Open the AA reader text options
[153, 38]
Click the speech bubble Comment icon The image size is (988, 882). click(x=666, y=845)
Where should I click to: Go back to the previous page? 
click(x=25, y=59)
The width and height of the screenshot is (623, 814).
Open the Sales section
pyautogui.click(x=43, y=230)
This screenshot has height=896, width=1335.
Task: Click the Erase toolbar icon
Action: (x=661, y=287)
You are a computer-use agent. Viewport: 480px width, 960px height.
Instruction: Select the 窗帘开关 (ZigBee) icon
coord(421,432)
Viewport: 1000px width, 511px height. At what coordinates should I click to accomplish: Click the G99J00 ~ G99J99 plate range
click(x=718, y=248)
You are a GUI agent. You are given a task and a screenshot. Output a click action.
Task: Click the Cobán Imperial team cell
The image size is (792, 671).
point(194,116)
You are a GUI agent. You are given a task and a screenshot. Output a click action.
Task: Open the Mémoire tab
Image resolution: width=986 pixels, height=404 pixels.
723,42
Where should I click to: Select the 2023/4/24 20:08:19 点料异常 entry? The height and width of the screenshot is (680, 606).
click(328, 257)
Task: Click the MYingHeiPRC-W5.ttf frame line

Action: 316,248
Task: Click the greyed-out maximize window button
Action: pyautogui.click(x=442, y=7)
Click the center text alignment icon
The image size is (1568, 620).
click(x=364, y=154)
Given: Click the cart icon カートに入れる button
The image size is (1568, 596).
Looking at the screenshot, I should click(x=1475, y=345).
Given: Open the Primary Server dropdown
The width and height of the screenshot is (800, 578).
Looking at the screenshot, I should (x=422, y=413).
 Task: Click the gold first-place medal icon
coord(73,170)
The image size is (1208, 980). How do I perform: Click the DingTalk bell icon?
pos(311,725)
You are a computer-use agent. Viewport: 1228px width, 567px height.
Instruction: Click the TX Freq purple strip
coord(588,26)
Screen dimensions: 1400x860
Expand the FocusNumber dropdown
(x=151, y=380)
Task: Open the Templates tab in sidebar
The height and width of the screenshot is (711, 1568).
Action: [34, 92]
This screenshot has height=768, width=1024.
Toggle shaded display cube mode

PROBLEM STATEMENT:
Copy the rows above, changing every "Viewport" to "Window" and keeping everything else the same.

EXERCISE ANSWER:
Open the AA reader text options
[153, 38]
Click the speech bubble Comment icon The image size is (988, 882). click(x=666, y=845)
Where should I click to: Go back to the previous page? 
click(x=25, y=59)
The width and height of the screenshot is (623, 814).
Open the Sales section
pyautogui.click(x=43, y=230)
This screenshot has height=896, width=1335.
Task: Click the Erase toolbar icon
Action: (x=661, y=287)
You are a computer-use agent. Window: 480px width, 960px height.
Instruction: Select the 窗帘开关 (ZigBee) icon
coord(421,432)
Window: 1000px width, 511px height. At what coordinates should I click to accomplish: Click the G99J00 ~ G99J99 plate range
click(x=718, y=248)
You are a GUI agent. You are given a task and a screenshot. Output a click action.
Task: Click the Cobán Imperial team cell
The image size is (792, 671).
point(194,116)
You are a GUI agent. You are given a task and a screenshot. Output a click action.
Task: Open the Mémoire tab
Image resolution: width=986 pixels, height=404 pixels.
723,42
Where should I click to: Select the 2023/4/24 20:08:19 点料异常 entry? The height and width of the screenshot is (680, 606).
click(328, 257)
Task: Click the MYingHeiPRC-W5.ttf frame line

Action: 316,248
Task: Click the greyed-out maximize window button
Action: pyautogui.click(x=442, y=7)
Click the center text alignment icon
The image size is (1568, 620).
click(x=364, y=154)
Given: Click the cart icon カートに入れる button
The image size is (1568, 596).
Looking at the screenshot, I should click(x=1475, y=345).
Given: Open the Primary Server dropdown
The width and height of the screenshot is (800, 578).
Looking at the screenshot, I should (x=422, y=413).
 Task: Click the gold first-place medal icon
coord(73,170)
The image size is (1208, 980). How do I perform: Click the DingTalk bell icon?
pos(311,725)
You are a computer-use agent. Window: 1228px width, 567px height.
Instruction: Click the TX Freq purple strip
coord(588,26)
Screen dimensions: 1400x860
Expand the FocusNumber dropdown
(x=151, y=380)
Task: Open the Templates tab in sidebar
The height and width of the screenshot is (711, 1568).
Action: [34, 92]
This screenshot has height=768, width=1024.
Toggle shaded display cube mode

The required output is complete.